36. DO NOT LEAVE ME

58.9K 6.2K 691
                                    

Ehh ketemu lagi! Jangan lupa vote dan comment

Selamat membaca ;)

"APA?!!"

Anna seketika merasa setengah tenaga dalam tubuhnya hilang. Detik itu bagaikan mimpi buruk menimpanya. Setetes bulir bening jatuh dari mata Anna. Belum siap menghadapi kemungkinan buruk didepan sana.

Kenapa hal seperti ini terjadi? Belum juga setengah hari Anna pulang dari rumah sakit. Sekarang malah Reza yang harus dirawat.

"Ak-Aku ingin ke rumah sakit." Ujar Anna dengan terisak, ia bahkan tak berdaya untuk bangkit dari duduknya dan berjalan. Bi Ida dan Jennie dengan sigap segera memapah Anna dan membantunya duduk di kursi roda. Anna dan Jennie menaiki mobil yang sudah disiapkan didepan.

"Minta Taylee menjemput Ezar!" Cicit Anna dengan lemah pada Mikha yang turut mengantarkan Anna di halaman rumah.

"Baik, nyonya."

Mobil kini melaju membelah jalan menuju rumah sakit. Anna datang kesana ditemani Jennie yang saat ini terlihat setia menyeka air matanya.

"Anda harus tenang, nyonya. Ingat pada kandungan anda yang sudah membesar ini." Jennie mengelus pelan perut Anna, berniat menenangka janin kecil disana. Pasti janin itu turut khawatir pada kondisi daddy-nya, karena ikatan batin.

Tak lama mereka tiba disebuah rumah sakit Swasta terdekat dari tempat kejadian. Supir segera turun untuk menurunkan kursi roda dari bagasi mobil. Anna dibantu Jennie yang mendorong kursi roda itu dengan segera mungkin berjalan cepat ke UGD. Hanya ada Simon disana tampak sibuk berkutat dengan laptop dipangkuannya, ia terlihat sibuk dengan dunianya dan begitu fokus.

"Bagaimana kondisi Reza saat ini, Tuan Simon?" Anna menyeka air matanya pelan.

Pria bernama Simon itu tersentak kaget dan segera meletakkan laptopnya keatas kursi. Ia bangkit dan menunduk hormat pada istri tuannya tersebut. "Dokter atau suster dari dalam belum keluar sejak tadi. Jadi saya tidak tahu bagaimana perkembangan kondisi Tuan Reza saat ini, maaf." Cicitnya diakhir kalimat.

Anna semakin cemas.

Mereka akhirnya menunggu bersama dengan diam, larut dalam pikiran masing-masing didepan ruang UGD. Anna terus berdoa yang terbaik untuk kondisi sang suami saat ini.
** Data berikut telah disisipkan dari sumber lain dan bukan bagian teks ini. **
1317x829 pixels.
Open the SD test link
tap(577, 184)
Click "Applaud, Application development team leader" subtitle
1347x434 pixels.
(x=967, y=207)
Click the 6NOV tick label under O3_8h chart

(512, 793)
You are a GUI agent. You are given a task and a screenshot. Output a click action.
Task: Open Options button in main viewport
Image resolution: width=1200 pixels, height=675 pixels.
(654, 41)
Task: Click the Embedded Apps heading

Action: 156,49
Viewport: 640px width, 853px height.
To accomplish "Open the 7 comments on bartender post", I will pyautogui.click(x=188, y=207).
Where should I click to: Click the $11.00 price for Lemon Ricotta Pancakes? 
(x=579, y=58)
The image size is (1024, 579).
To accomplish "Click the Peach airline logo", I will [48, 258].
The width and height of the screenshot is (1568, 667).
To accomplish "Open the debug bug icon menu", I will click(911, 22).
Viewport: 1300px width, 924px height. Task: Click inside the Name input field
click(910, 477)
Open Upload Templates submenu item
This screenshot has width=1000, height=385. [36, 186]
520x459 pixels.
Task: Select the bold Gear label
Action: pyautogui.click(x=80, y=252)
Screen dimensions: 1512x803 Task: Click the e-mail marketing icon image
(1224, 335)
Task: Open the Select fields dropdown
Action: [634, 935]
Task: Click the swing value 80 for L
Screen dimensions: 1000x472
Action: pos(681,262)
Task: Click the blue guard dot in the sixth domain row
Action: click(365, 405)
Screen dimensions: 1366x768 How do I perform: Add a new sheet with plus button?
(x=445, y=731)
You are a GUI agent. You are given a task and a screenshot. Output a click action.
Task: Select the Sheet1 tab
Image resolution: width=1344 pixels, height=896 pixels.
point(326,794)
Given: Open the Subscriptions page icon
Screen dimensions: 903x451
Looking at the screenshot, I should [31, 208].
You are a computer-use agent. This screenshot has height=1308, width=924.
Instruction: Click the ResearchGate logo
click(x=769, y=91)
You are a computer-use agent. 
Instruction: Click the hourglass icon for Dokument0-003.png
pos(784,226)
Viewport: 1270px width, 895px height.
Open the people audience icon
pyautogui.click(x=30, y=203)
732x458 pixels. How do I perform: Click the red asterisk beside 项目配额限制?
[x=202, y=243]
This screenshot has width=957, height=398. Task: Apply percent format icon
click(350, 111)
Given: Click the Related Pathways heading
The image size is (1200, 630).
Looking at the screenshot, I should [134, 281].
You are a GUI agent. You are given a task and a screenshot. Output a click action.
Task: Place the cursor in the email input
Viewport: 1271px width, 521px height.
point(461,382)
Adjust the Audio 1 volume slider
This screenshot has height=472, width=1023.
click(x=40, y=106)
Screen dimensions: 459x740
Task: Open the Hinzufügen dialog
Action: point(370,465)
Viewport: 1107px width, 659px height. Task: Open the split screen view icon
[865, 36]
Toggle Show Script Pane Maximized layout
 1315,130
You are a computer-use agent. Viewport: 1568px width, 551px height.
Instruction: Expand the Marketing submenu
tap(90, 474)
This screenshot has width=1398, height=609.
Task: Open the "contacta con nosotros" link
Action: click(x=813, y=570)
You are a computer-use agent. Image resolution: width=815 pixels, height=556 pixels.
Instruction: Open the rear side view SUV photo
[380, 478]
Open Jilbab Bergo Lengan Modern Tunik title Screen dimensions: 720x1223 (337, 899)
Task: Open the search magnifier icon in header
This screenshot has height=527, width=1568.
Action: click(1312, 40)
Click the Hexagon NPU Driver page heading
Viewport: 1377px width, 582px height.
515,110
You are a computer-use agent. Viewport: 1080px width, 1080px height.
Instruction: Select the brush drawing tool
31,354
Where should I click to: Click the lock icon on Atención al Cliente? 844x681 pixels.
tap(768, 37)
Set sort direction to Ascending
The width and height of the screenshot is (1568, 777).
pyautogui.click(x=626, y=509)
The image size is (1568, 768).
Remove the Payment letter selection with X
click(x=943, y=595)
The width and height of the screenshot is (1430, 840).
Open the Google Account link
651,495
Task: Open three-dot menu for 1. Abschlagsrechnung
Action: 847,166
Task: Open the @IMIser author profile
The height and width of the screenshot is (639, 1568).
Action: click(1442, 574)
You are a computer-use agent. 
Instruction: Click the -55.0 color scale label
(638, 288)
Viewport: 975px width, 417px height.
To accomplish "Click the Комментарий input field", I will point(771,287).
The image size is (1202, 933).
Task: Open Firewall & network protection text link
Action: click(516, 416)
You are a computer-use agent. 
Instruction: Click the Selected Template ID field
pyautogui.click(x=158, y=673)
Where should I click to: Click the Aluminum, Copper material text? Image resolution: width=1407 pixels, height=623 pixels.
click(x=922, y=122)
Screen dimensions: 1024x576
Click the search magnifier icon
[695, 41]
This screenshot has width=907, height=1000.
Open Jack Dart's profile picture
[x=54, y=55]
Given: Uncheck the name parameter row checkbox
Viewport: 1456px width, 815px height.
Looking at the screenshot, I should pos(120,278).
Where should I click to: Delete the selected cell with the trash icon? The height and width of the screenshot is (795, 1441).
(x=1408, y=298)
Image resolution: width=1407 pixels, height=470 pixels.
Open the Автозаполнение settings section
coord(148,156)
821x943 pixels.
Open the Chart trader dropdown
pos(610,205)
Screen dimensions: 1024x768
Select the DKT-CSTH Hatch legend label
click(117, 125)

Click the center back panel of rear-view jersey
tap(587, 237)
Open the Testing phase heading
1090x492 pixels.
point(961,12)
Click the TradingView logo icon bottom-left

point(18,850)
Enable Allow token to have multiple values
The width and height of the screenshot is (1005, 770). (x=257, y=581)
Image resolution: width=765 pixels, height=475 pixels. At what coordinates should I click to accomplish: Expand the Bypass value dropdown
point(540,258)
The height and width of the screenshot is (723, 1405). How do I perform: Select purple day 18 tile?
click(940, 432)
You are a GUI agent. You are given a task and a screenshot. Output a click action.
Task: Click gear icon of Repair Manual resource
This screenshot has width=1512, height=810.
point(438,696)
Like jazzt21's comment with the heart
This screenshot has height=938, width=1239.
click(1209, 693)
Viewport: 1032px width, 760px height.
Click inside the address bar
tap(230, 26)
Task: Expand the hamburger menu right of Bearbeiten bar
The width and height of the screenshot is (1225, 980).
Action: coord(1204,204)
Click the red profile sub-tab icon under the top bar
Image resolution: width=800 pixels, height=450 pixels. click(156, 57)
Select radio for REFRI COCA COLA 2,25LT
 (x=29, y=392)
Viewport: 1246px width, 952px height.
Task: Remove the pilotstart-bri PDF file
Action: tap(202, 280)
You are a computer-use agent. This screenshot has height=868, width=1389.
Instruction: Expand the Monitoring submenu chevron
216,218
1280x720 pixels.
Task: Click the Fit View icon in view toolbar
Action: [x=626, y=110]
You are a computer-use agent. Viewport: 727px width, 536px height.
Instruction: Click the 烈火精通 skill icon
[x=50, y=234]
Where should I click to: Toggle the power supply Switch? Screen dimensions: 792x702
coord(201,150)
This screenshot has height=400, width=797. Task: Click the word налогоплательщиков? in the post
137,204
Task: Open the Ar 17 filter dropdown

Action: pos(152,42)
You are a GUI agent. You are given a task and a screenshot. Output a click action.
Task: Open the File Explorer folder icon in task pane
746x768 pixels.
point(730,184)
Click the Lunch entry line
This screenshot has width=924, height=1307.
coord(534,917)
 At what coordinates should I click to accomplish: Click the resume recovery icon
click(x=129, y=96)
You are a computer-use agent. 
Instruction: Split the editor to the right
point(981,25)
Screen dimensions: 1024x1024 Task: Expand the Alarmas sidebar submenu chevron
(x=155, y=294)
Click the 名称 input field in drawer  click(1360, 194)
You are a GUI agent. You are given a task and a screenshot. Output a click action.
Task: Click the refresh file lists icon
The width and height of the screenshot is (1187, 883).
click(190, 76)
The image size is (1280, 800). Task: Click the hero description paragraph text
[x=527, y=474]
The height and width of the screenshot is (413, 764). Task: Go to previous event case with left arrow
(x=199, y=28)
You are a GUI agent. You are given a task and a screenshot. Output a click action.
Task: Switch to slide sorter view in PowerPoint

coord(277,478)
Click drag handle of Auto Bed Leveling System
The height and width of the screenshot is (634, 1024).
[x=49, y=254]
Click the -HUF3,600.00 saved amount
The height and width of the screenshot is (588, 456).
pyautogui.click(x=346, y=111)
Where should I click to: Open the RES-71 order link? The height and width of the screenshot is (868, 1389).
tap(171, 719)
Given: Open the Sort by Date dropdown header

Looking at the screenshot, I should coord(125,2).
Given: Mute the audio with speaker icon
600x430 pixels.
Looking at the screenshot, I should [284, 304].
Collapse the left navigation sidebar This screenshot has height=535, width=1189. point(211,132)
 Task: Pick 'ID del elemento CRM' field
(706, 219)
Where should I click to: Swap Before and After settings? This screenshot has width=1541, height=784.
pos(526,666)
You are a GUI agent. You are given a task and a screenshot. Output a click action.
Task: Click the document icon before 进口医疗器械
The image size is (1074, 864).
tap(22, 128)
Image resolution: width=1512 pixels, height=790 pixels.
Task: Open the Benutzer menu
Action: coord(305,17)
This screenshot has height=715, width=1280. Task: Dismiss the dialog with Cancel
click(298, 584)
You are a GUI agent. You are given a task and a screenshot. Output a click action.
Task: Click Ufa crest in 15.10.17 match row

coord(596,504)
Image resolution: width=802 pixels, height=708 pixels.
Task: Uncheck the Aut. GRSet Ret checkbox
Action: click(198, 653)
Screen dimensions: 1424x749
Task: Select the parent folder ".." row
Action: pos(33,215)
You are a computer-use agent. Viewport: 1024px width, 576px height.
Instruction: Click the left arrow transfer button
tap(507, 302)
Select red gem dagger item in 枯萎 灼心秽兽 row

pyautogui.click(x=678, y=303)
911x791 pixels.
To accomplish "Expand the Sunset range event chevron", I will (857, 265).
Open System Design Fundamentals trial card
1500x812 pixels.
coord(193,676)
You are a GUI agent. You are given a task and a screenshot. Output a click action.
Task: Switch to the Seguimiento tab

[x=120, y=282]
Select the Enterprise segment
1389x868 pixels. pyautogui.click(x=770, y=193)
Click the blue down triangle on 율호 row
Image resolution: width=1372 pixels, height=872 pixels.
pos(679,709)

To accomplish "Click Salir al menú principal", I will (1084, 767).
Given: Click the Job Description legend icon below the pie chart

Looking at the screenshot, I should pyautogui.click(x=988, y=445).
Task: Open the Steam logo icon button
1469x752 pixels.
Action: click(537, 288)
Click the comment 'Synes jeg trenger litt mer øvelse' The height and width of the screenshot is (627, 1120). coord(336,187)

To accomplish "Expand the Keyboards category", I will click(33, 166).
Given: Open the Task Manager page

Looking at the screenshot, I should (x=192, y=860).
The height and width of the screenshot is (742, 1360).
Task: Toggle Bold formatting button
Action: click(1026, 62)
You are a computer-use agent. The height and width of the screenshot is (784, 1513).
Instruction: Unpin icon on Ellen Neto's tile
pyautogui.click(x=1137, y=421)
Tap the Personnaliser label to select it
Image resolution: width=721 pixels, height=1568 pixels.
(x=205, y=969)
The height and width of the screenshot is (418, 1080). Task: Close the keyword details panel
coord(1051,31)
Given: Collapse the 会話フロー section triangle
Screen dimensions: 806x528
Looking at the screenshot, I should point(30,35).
Pintu ruang UGD tiba-tiba terbuka, Anna langsung mendorong roda kursi itu mendekat pada dokter yang baru saja keluar dari UGD. Raut wajah dokter itu tak bisa dibaca. Entah kabar seperti apa yang akan ia sampaikan pada pihak keluarga pasiennya.

"Keluarga pasien?"

"Saya istrinya, dokter." Dengan sedikit iba sang dokter kini mengangguk kecil menatap wanita hamil dihadapannya. "Ada beberapa hal yang harus dibicarakan, ibu diharapkan ikut dengan saya ke ruangan pribadi saya sebentar."

"Maaf nyonya, bagaimana jika saya saja yang ikut dokter? Saya takut hal ini hanya akan menambah beban pikiran Nyonya Anna." Simon menawarkan diri.

"Terima kasih Simon, tapi tidak apa-apa."

"Kalau begitu, silahkan bu kesebelah sini!"

"Baik, Dokter." Jennie yang mendorong kursi roda Anna mengikuti kemana langkah dokter itu mengarah.

Setiba di ruangan dokter tersebut. Jennie tampak berdiri tegap di sisi pintu, memperhatikan Anna dan dokter itu yang kini mulai berbicara intens.

"Dengan kondisi ibu saat ini, maaf mungkin ini bukan berita yang bagus... Tapi-"

"Tapi apa, Dok?" Sela Anna seraya meneteskan air matanya. "Tapi apa?" Bisik Anna pelan.

"Kondisi pasien, dapat disebut cukup parah. Kecelakaan ini membuat kepalanya membentur keras jalan atau trotoar sehingga pasien kehilangan banyak darah. Buruknya lagi, golongan darah pasien AB min (AB-) yang merupakan darah yang lumayan langka. Bila terus terang, rumah sakit sering kekosongan golongan darah ini. Syukurnya masih ada tersisa dua kantong. Kami saat ini juga kebingungan bagaimana koordinasi untuk menemukan pendonor darah yang tepat dengan waktu yang singkat."